Records:

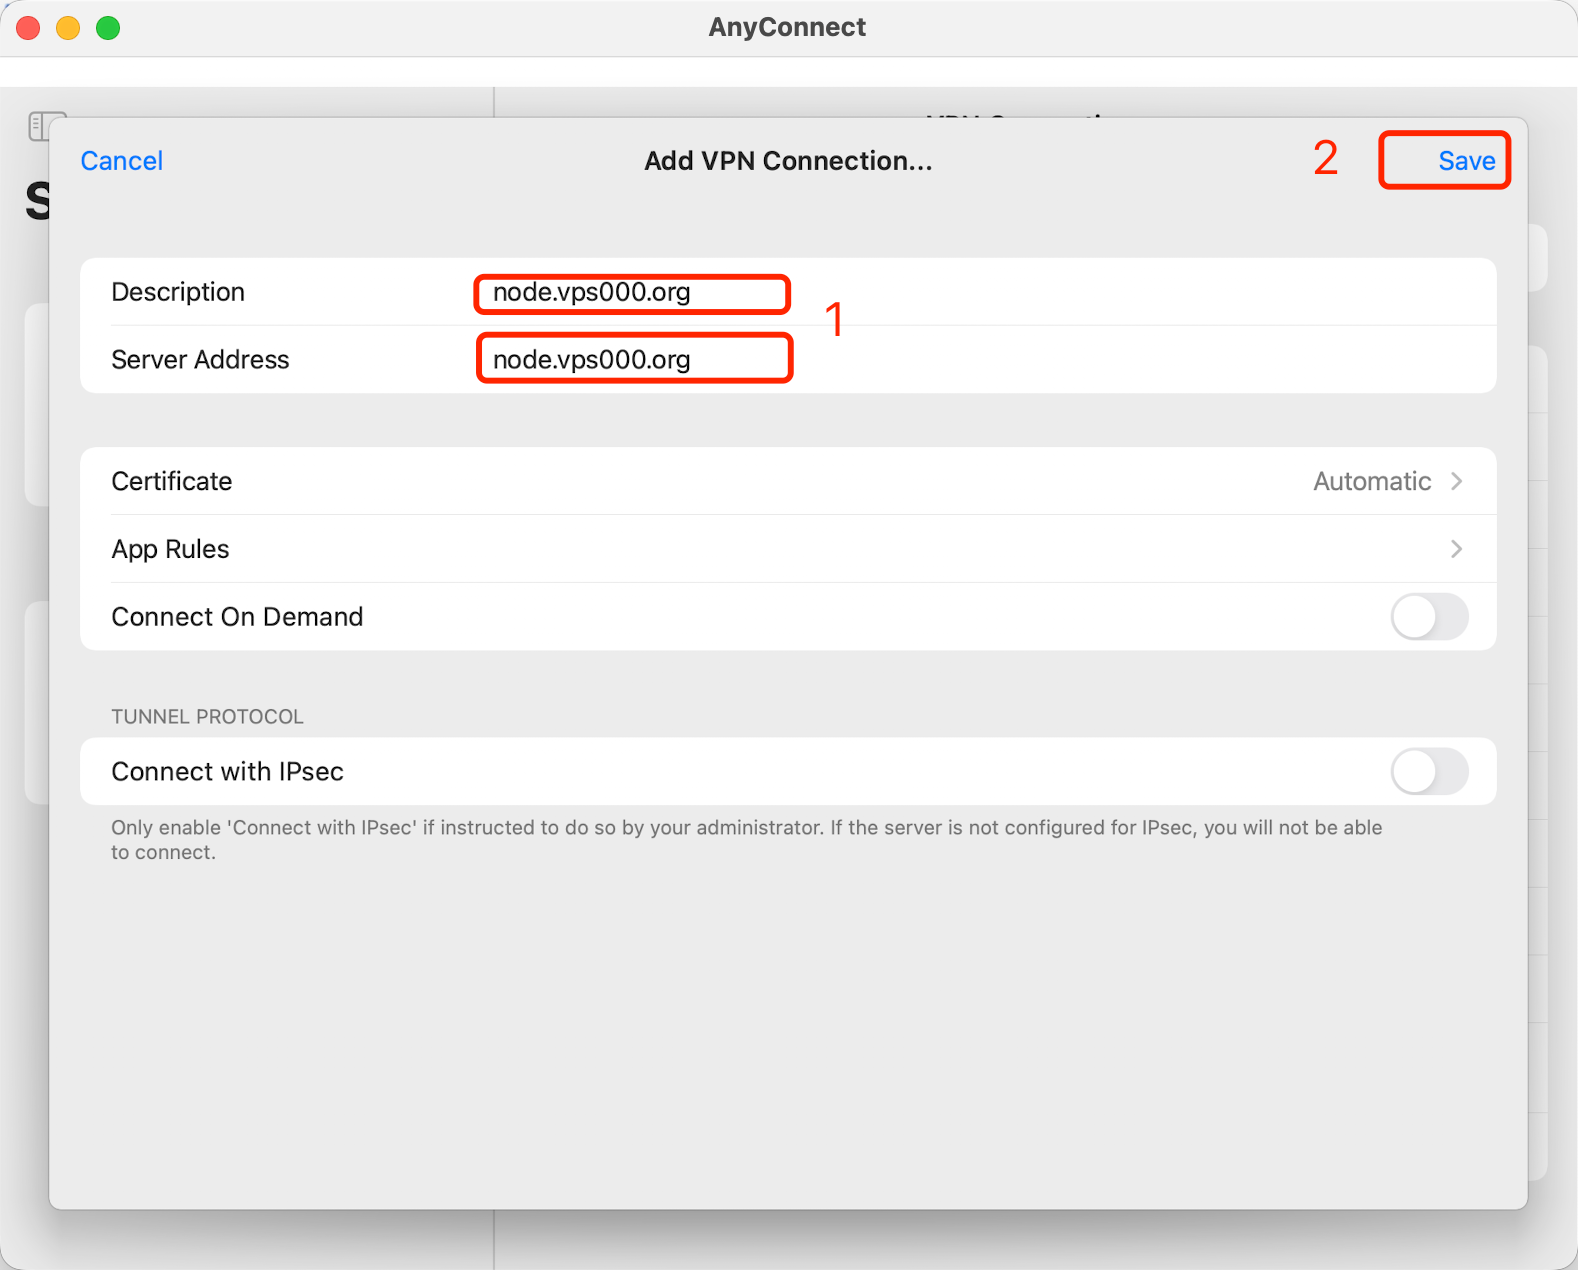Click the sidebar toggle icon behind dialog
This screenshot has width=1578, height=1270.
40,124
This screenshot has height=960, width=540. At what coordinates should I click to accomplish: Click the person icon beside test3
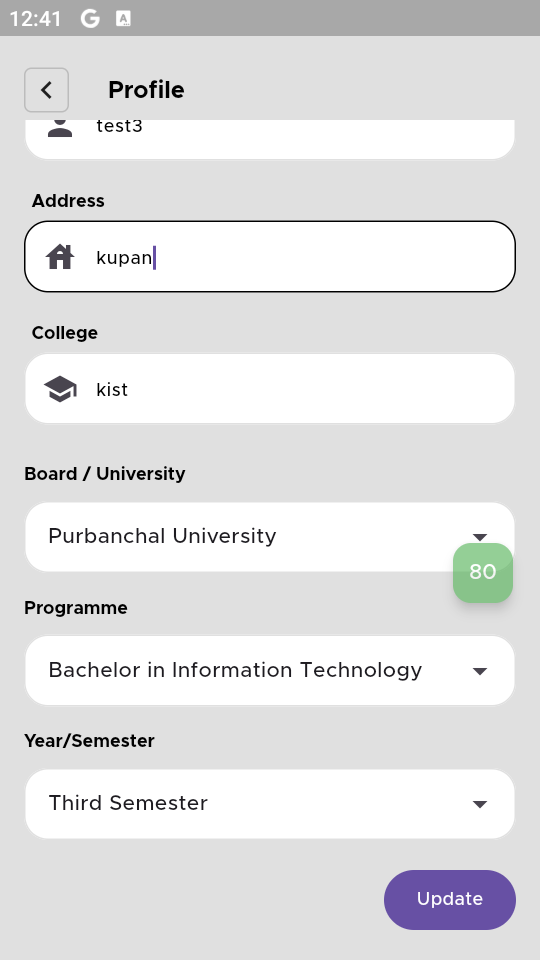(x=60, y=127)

Problem description: Leaving out the pictures, please transcribe exactly the lines from the one that holds "This screenshot has height=960, width=540." through the last line of the entries above, both included.

Task result:
This screenshot has height=960, width=540. At what coordinates should I click to accomplish: Click the person icon beside test3
(x=60, y=127)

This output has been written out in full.